One study from the London School of Hygiene and Tropical Medicine seeks to develop a risk-benefit analysis of routine childhood immunizations against risk of COVID-19 infections in Africa. While the study is currently in the process of peer-review, its results are worth a closer look.
The study takes into account that upon infection with COVID-19 a child would likely infect his or her entire family. Even with such risks accounted for, the researchers found that for every one COVID-19 infection acquired during the process of routine immunization, 140 children’s lives could be saved by maintaining immunization schedules. While health clinics and mass immunization campaigns must be prepared to implement infection control protocols to decrease COVID-19 infections, the above data clearly indicates that regular immunizations must continue.
Furthermore, the disruption of global systems of immunization threatens to slow or halt the delivery of a COVID-19 vaccination when it is available.
To further highlight the global crisis of missed vaccinations, it is necessary to zoom in on the measles crisis. In an April edition of Nature, an article titled “Why measles deaths are surging—and coronavirus could make it worse” outlines the risk of the spread of measles, especially in developing countries. The article explains that in many countries, “measles is a constant, simmering at low levels until the number of children susceptible to the virus builds up and it takes off.”
Measles is the most contagious known virus in the world, with a reproduction number—the scientific term used to quantify the infectiousness of a virus—of 12 to 18. For comparison, COVID-19 has a reproduction number between 2 and 3 and Ebola is estimated at 1.5–2. Measles is spread by respiratory droplets that can remain in the air for hours, infecting those who enter a room hours after a measles infected person has exited.
With this high of an infection rate, immunization rates of a population at minimum must be 92 percent to keep the virus at bay. Before the COVID-19 outbreak, many countries had low measles immunization rates. The Democratic Republic of the Congo, for example, had a 57 percent immunization rate against measles. These figures are worsening due to COVID-19, creating the perfect conditions for a worldwide measles outbreak. Global measles immunization rates are currently stalled at 86 percent.
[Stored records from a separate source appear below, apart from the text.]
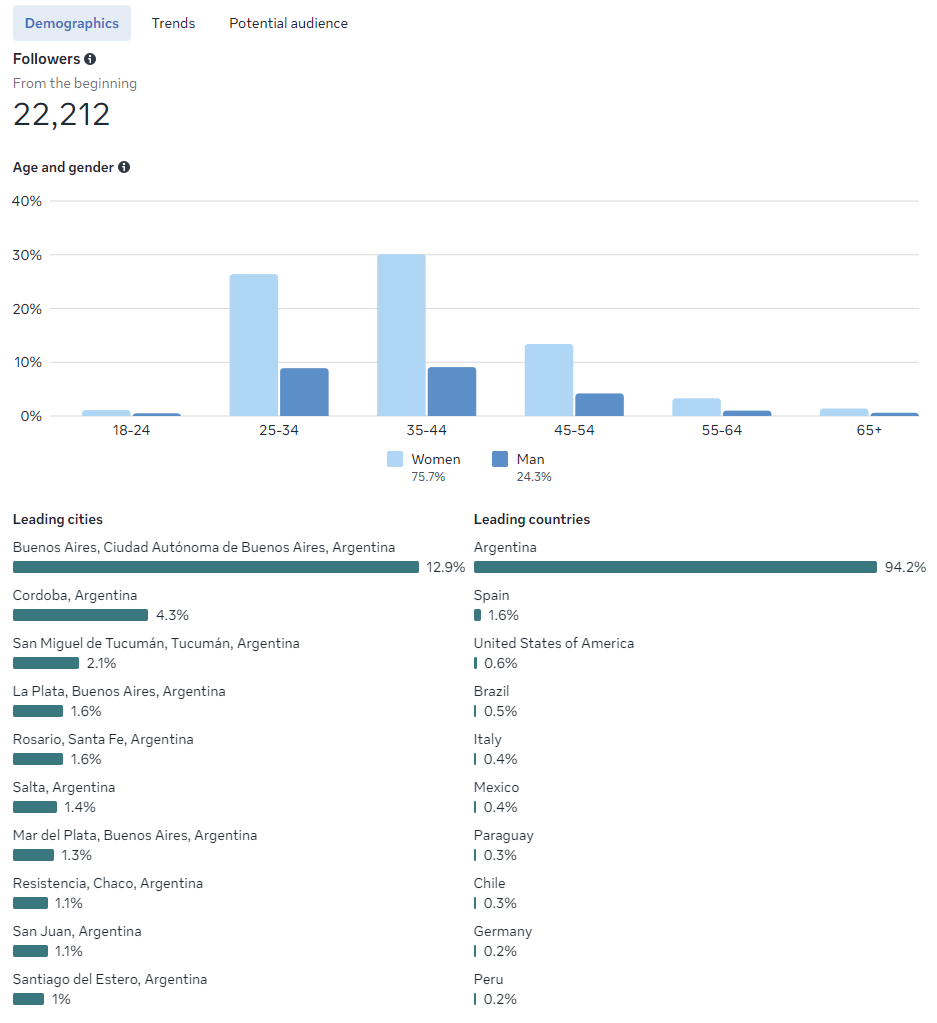Click the Rosario, Santa Fe city label

103,739
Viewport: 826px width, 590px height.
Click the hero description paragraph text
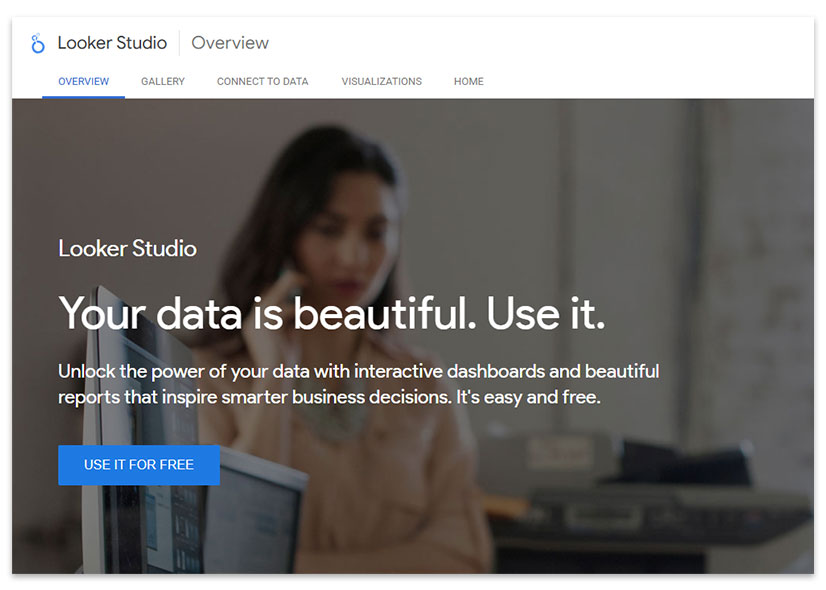pos(357,385)
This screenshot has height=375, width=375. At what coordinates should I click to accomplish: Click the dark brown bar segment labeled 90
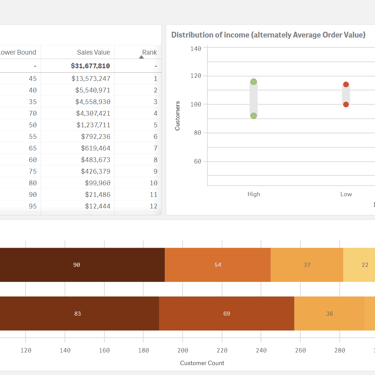(x=82, y=265)

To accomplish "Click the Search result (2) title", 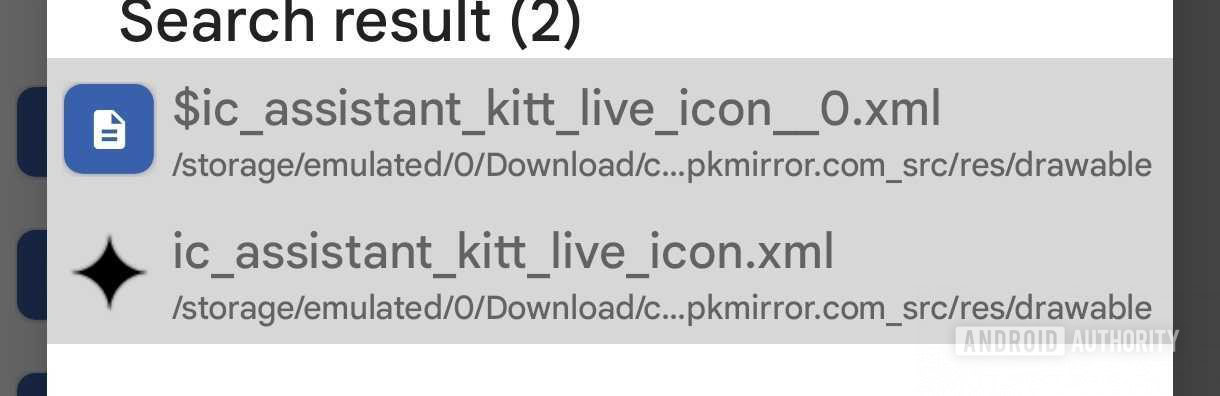I will 350,20.
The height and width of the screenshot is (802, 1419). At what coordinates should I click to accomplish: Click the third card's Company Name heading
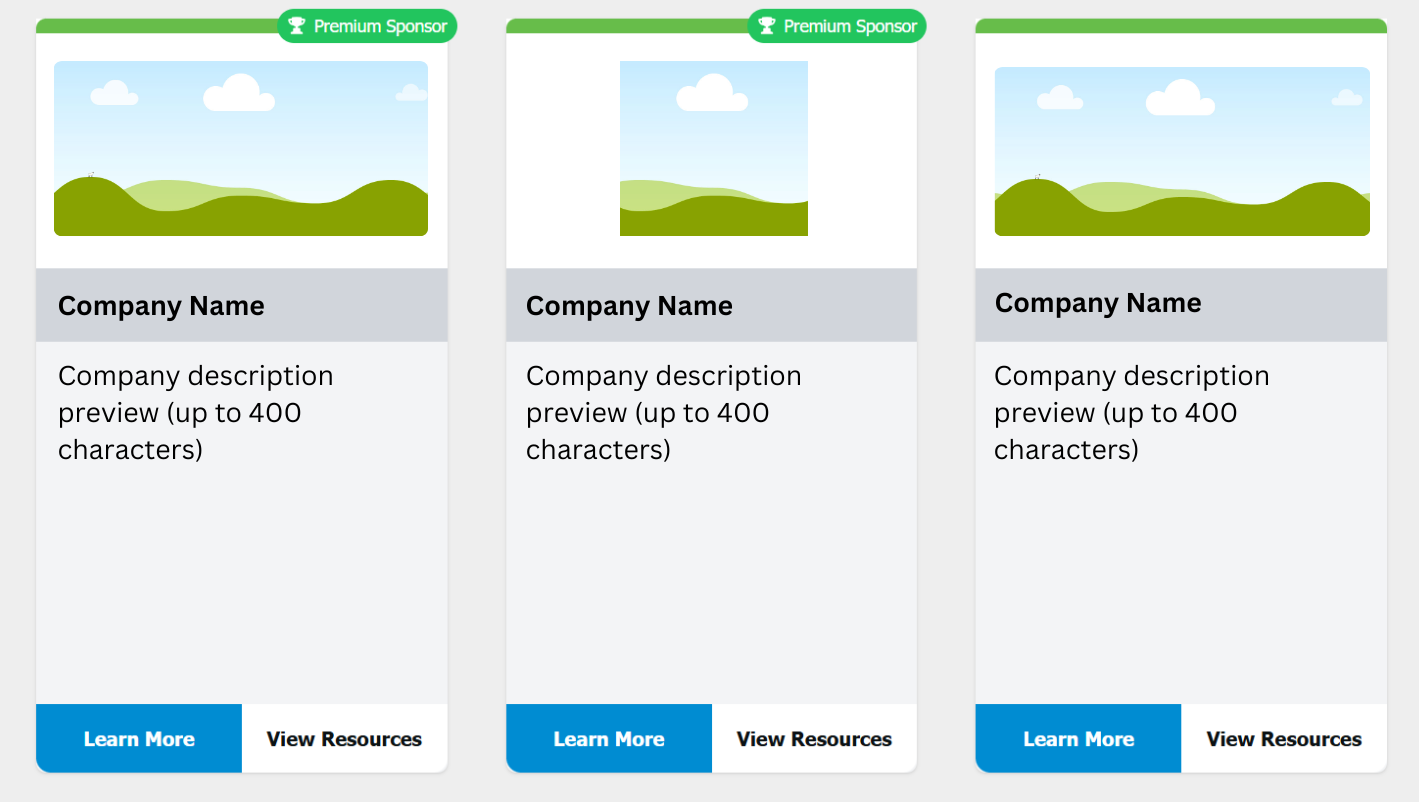[1098, 303]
Under-immunization of children in one country presents a risk in all countries. In addition, the rapid spread of COVID-19 in the Southern Hemisphere presents the possibility of a new flare-up in the US later this year. Pathogens don’t recognize borders. The fight against infectious disease will inevitably fail within the outdated nation-state system. Instead, the mobilization of society against the pandemic requires internationally coordinated scientific planning, which at every point comes into conflict with the pursuit of private profit and individual wealth.